Carthoris did as Jav bid him; but they came to the great gates

without sign of pursuit developing. Here Jav set in motion the

mechanism that rolled the huge, wheel-like gate aside, and a moment

later the three, accompanied by the banth, stepped out into the

plain before Lothar.



Scarce had they covered a hundred yards when the sound of many men

shouting arose behind them. As they turned they saw a company of

bowmen debouching upon the plain from the gate through which they

had but just passed.



Upon the wall above the gate were a number of Lotharians, among whom

Jav recognized Tario. The jeddak stood glaring at them, evidently

concentrating all the forces of his trained mind upon them. That

he was making a supreme effort to render his imaginary creatures

deadly was apparent.



Jav turned white, and commenced to tremble. At the crucial moment

he appeared to lose the courage of his conviction. The great banth

turned back toward the advancing bowmen and growled. Carthoris

placed himself between Thuvia and the enemy and, facing them,

awaited the outcome of their charge.



Suddenly an inspiration came to Carthoris.



"Hurl your own bowmen against Tario's!" he cried to Jav. "Let us

see a materialized battle between two mentalities."



The suggestion seemed to hearten the Lotharian, and in another

moment the three stood behind solid ranks of huge bowmen who hurled

taunts and menaces at the advancing company emerging from the walled

city.



Jav was a new man the moment his battalions stood between him and

Tario. One could almost have sworn the man believed these creatures

of his strange hypnotic power to be real flesh and blood.

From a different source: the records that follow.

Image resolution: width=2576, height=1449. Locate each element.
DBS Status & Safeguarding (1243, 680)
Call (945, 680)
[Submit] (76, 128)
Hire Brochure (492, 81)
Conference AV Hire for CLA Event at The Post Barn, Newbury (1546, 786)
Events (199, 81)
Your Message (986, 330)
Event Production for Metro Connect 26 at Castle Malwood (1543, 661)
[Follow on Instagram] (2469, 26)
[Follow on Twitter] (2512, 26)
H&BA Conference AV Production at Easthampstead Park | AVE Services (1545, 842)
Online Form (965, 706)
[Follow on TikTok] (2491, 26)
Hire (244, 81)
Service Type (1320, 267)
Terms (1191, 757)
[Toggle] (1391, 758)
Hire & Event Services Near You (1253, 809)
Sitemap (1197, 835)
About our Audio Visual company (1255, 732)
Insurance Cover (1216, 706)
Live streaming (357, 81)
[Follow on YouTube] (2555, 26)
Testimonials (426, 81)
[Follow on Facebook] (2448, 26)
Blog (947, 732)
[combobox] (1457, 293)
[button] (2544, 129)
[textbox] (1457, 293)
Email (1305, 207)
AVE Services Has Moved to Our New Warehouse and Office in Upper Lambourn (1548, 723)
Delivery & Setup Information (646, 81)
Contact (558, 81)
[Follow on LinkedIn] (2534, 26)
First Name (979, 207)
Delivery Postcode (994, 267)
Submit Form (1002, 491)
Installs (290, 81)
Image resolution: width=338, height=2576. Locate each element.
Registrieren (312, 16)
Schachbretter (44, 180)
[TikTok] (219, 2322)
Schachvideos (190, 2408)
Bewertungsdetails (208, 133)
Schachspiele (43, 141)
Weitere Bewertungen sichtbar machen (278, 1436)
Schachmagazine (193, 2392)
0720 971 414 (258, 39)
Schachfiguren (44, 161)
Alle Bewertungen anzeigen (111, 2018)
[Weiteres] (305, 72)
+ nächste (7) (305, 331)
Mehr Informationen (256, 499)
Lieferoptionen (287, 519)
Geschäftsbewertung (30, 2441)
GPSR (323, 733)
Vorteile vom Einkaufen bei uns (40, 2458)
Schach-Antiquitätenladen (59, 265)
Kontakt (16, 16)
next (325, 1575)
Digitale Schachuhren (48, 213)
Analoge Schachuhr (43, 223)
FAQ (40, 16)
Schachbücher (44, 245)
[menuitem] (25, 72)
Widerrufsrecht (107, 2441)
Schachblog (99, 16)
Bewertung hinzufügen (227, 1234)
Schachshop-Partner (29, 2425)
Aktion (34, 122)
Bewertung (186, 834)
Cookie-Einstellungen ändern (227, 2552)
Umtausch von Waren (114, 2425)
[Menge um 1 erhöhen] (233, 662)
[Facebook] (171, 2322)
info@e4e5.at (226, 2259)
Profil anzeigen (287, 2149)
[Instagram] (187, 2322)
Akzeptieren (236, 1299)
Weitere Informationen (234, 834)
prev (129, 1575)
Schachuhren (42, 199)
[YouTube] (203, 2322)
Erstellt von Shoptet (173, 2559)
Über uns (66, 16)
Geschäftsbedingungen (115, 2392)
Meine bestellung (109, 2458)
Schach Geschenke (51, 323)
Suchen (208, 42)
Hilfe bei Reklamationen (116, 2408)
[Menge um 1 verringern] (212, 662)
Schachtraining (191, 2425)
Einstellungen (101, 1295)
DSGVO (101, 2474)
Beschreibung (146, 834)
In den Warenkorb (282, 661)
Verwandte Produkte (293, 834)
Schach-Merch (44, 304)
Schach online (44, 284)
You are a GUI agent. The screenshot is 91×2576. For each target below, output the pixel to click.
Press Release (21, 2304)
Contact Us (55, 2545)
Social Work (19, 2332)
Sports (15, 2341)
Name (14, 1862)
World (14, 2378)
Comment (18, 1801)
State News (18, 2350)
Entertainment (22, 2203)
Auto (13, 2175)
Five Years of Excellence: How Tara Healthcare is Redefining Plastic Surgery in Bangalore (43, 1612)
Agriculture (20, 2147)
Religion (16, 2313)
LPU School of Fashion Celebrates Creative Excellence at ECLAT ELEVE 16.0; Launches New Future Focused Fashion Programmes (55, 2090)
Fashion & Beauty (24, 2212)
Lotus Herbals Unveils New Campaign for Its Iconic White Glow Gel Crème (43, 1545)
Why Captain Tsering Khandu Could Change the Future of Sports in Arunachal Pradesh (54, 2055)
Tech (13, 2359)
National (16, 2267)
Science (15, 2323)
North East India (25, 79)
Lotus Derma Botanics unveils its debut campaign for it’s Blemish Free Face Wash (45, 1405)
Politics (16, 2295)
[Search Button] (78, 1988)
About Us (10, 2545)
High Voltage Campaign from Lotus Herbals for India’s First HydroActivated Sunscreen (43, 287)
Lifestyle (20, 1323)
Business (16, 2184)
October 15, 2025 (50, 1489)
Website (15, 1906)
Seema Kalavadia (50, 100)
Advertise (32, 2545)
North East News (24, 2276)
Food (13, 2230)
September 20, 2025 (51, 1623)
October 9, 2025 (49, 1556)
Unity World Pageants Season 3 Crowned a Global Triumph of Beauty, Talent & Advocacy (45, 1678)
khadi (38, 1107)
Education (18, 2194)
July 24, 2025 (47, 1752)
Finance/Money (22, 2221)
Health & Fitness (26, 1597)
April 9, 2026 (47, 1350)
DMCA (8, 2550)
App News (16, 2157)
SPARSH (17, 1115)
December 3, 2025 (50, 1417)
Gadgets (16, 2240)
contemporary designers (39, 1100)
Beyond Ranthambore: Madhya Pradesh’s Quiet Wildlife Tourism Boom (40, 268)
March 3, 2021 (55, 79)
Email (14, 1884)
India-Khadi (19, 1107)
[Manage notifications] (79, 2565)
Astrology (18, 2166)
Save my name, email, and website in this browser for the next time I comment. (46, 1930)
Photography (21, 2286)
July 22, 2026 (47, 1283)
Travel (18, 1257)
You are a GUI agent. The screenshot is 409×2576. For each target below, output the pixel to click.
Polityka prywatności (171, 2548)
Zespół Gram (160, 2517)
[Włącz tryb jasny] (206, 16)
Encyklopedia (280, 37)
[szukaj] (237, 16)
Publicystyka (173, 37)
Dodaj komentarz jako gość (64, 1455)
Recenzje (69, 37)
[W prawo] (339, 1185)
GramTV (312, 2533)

With hoarse battle cries they charged the bowmen of Tario. Barbed

shafts flew thick and fast. Men fell, and the ground was red with

gore.



Carthoris and Thuvia had difficulty in reconciling the reality of

it all with their knowledge of the truth. They saw utan after utan

march from the gate in perfect step to reinforce the outnumbered

company which Tario had first sent forth to arrest them.



They saw Jav's forces grow correspondingly until all about them

rolled a sea of fighting, cursing warriors, and the dead lay in

heaps about the field.



Jav and Tario seemed to have forgotten all else beside the struggling

bowmen that surged to and fro, filling the broad field between the

forest and the city.



The wood loomed close behind Thuvia and Carthoris. The latter cast

a glance toward Jav.



"Come!" he whispered to the girl. "Let them fight out their empty

battle--neither, evidently, has power to harm the other. They are

like two controversialists hurling words at one another. While they

are engaged we may as well be devoting our energies to an attempt

to find the passage through the cliffs to the plain beyond."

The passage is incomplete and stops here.